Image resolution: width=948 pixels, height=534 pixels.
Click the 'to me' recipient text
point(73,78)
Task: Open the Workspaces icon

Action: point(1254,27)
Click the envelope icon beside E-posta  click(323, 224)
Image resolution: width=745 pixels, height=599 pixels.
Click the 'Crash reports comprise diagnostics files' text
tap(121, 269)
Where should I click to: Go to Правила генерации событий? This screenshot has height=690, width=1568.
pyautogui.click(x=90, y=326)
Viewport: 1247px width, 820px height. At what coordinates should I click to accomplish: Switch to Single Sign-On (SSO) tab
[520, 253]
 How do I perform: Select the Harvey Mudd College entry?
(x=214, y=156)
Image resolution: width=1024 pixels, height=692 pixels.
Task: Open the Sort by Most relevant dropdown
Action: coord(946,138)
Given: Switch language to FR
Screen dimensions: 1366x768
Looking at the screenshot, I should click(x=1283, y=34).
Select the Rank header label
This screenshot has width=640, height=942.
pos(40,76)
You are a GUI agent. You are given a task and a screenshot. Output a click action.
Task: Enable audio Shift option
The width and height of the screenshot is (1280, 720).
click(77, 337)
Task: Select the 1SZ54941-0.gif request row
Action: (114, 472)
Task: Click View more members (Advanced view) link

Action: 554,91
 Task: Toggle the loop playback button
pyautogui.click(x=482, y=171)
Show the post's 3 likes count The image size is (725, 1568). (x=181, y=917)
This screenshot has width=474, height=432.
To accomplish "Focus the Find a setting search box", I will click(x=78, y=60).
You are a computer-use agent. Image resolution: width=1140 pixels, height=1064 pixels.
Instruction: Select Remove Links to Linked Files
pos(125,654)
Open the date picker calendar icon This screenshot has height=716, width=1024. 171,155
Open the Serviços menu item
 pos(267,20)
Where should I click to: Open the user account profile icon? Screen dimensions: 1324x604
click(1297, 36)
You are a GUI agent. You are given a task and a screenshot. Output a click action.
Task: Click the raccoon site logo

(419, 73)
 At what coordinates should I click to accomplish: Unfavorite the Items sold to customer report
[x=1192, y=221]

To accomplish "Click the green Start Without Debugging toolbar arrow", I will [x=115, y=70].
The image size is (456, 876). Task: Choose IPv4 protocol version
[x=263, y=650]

**********

All lines in the data above from the one with "Click the envelope" through the one with "Show the post's" must be repeated exactly, and no others.

Click the envelope icon beside E-posta  click(323, 224)
Image resolution: width=745 pixels, height=599 pixels.
Click the 'Crash reports comprise diagnostics files' text
tap(121, 269)
Where should I click to: Go to Правила генерации событий? This screenshot has height=690, width=1568.
pyautogui.click(x=90, y=326)
Viewport: 1247px width, 820px height. At what coordinates should I click to accomplish: Switch to Single Sign-On (SSO) tab
[520, 253]
 How do I perform: Select the Harvey Mudd College entry?
(x=214, y=156)
Image resolution: width=1024 pixels, height=692 pixels.
Task: Open the Sort by Most relevant dropdown
Action: coord(946,138)
Given: Switch language to FR
Screen dimensions: 1366x768
Looking at the screenshot, I should click(x=1283, y=34).
Select the Rank header label
This screenshot has width=640, height=942.
pos(40,76)
You are a GUI agent. You are given a task and a screenshot. Output a click action.
Task: Enable audio Shift option
The width and height of the screenshot is (1280, 720).
click(77, 337)
Task: Select the 1SZ54941-0.gif request row
Action: (114, 472)
Task: Click View more members (Advanced view) link

Action: 554,91
 Task: Toggle the loop playback button
pyautogui.click(x=482, y=171)
Show the post's 3 likes count The image size is (725, 1568). (x=181, y=917)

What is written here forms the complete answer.